Web scraping job listings with Python

4 minute read

Published:

Link to the GitHub repository with the full code

This code (currently fully functional) is intended to scrape job titles, facilities, and locations that a physician-outsourcing firm, EmCare, operates in. It is used as part of our identification strategy in the following paper: Surprise! Out-of-Network Billing for Emergency Care in the United States

Link to site we scrape: Envision Job Listings

Output data from the script are formatted as follows (examples are as of 6/01/2020):

Job TitleHospitalCityState
EM PhysicianMemorial Hospital JacksonvilleJacksonvilleFL
Trauma SurgeonNorth Suburban Medical CenterThorntonCO

There are 51 pages with job listings on each, the code will iterate through all pages.

Setting up Selenium

Selenium is an open-sourced web-based automation tool. It is a powerful tool that can automate most user-oriented behavior.

Selenium is necessary due to Envision’s URL structure. Clicking “next” on a page does not update the URL to URL/page/2 as is commonly structured. Selenium can be used to get past this limitation. In addition, Envision’s site automates to map view when navigating to the second page of job listings. Conditions using Selenium’s tools are built into the script to deal with this issue.

Below are the following packages necessary in the code:

from selenium import webdriver
from selenium.webdriver.support.ui import WebDriverWait
from selenium.webdriver.support import expected_conditions as EC
from selenium.webdriver.common.by import By

driver = webdriver.Chrome(executable_path='file_path_to_driver')

XPATHs to identify and scrape elements

XPATHs are used to identify the elements of interest on each page.
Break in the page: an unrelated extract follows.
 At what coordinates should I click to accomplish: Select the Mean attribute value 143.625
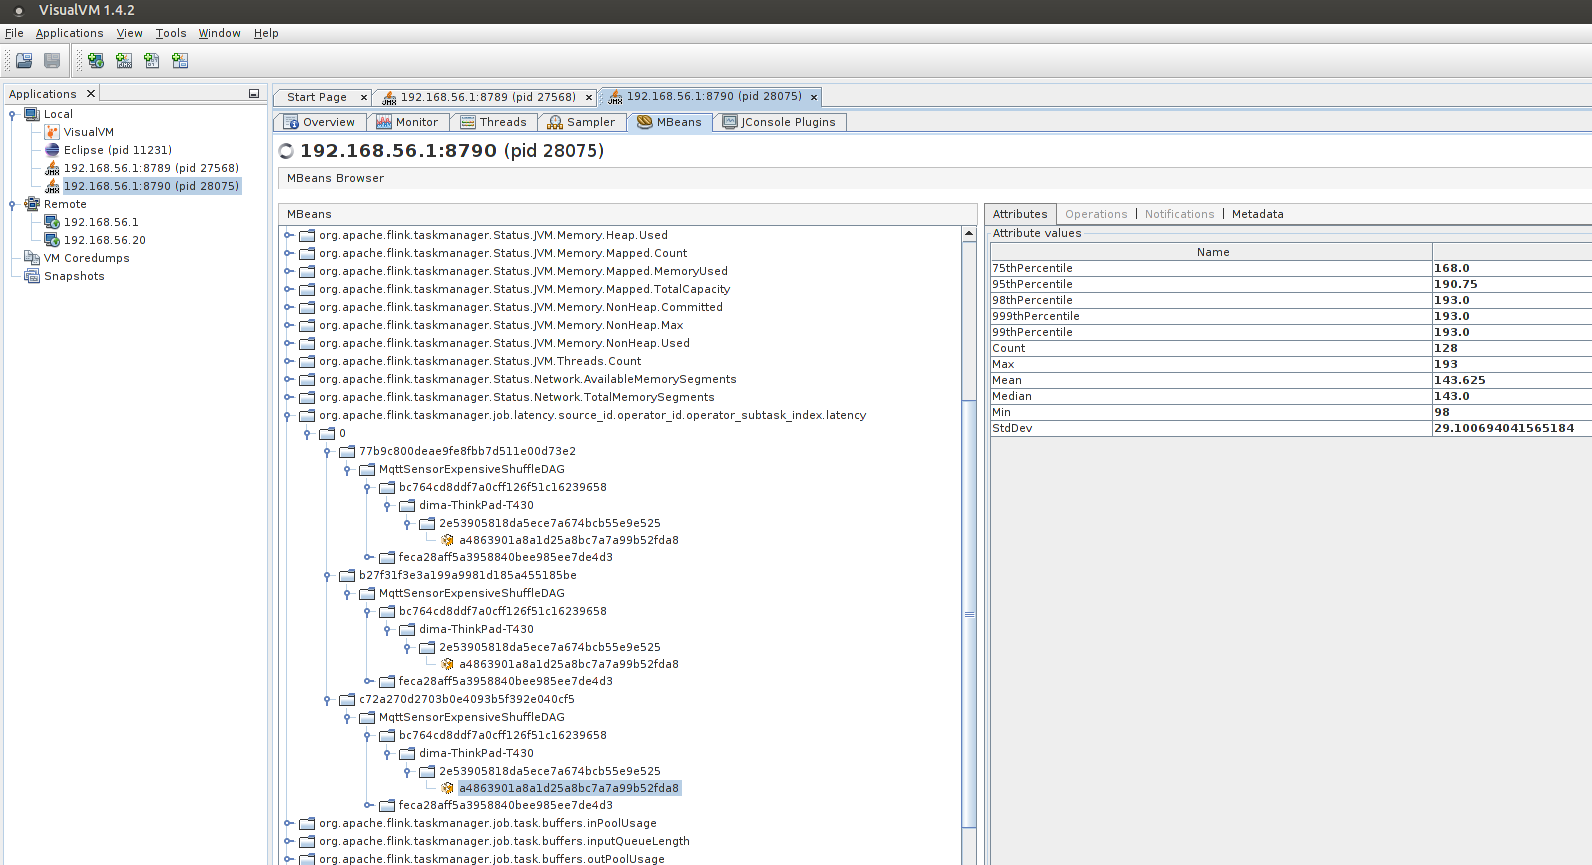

XPATHs iterate nicely for each item of interest. For example, the job titles on each page can be identified with the following code:

xml_post='//*[@id="DivResults"]/div[2]/div['+pager+']/div/div[1]/div[1]/div'
            post=driver.find_elements_by_xpath(xml_post)
            post_title=post[0].text

Where “pager” is in a loop that iterates 1-11 (there are 11 job listings per page).
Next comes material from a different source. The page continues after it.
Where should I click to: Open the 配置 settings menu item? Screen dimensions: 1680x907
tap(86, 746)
Envion’s site uses a form of lazy loading that loads up each element on a page through a top-down process. As a result, there are instances when the script calls for an element that has yet to load (and will result in error). To deal with this issue, the following technique is used:

WebDriverWait(driver, 20).until(EC.visibility_of_all_elements_located((By.XPATH,xml)))
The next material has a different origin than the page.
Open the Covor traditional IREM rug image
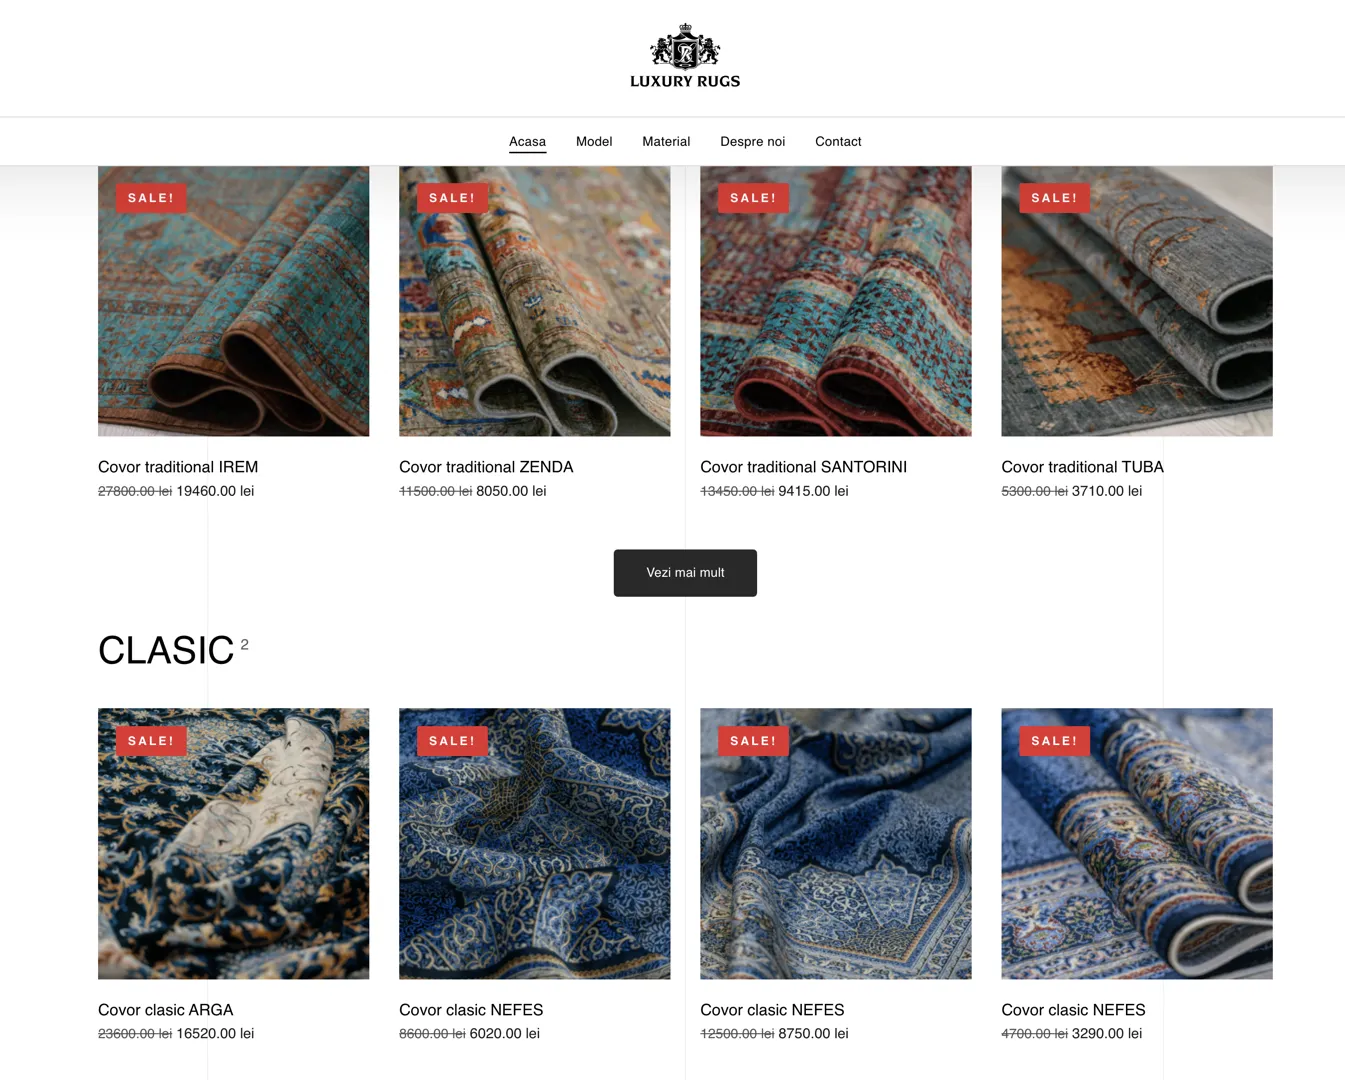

Where xml is defined as the XPATH element of interest. This tells Python to wait until the element is visible (and will give an error if this takes more than 20 seconds).

Putting it all together

The rest of the script should be self-explanatory (and commented out). Pandas is used to create a dataframe that each element is appended into. There is code at the end to deal with “long-dashes”, a character present in some hospital names that Pandas does not recognize as a string.